I looked up and down the beach, but the only sign of human inhabitation was a tiny rusting shed, leaning sideways against the wind, with palm trees bowing over with grace, as though in prayer. To which, I felt like contributing.

Then a twinkling on the surface of the water caught my eye, unlike sunlight on the ripple, this one remained in place for a second or two before disappearing. Once again it rose, an eight inch strip of cellophane, jerking nervously out of the water, a classic tailing bonefish and a big one at that. Two more tails jittered around for a while, then dropped away. Stripping line, I waded as carefully as possible towards the shoal, thankfully down wind of me, so my cast would be borne on the breeze.
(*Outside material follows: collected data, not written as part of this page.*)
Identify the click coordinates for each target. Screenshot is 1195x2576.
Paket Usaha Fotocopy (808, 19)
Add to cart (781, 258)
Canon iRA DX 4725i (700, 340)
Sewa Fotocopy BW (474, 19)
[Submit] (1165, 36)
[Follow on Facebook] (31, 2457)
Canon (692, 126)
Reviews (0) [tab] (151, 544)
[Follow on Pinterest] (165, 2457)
Then, as I began to false cast, I glanced at my feet to make sure that the line had not become caught to see a large brown shape nosing towards the back of my calf. A shark, not huge, in fact tiny in comparison with megalodon fossil records, but definitely capable of chewing off a substantial chunk of skin and bone.

Bonefish forgotten, I performed a kind of spastic triple sulco and the shark belted away at pace. In retrospect, although I had over reacted to the presence of a shark only about the size of a Labrador, it is better to be safe than sorry. Equally, whilst I was relieved that there had been no one there to see my flailing, I’m sure that I would have remained dignified if there had been. Anyway, I was soon out of the water and walking back along the beach to my bicycle, mentally preparing a sound excuse for my family that did not involve loss of face.

"I was driven from the water by a shark," I could say. Mmm, factually correct and somewhat heroic to boot.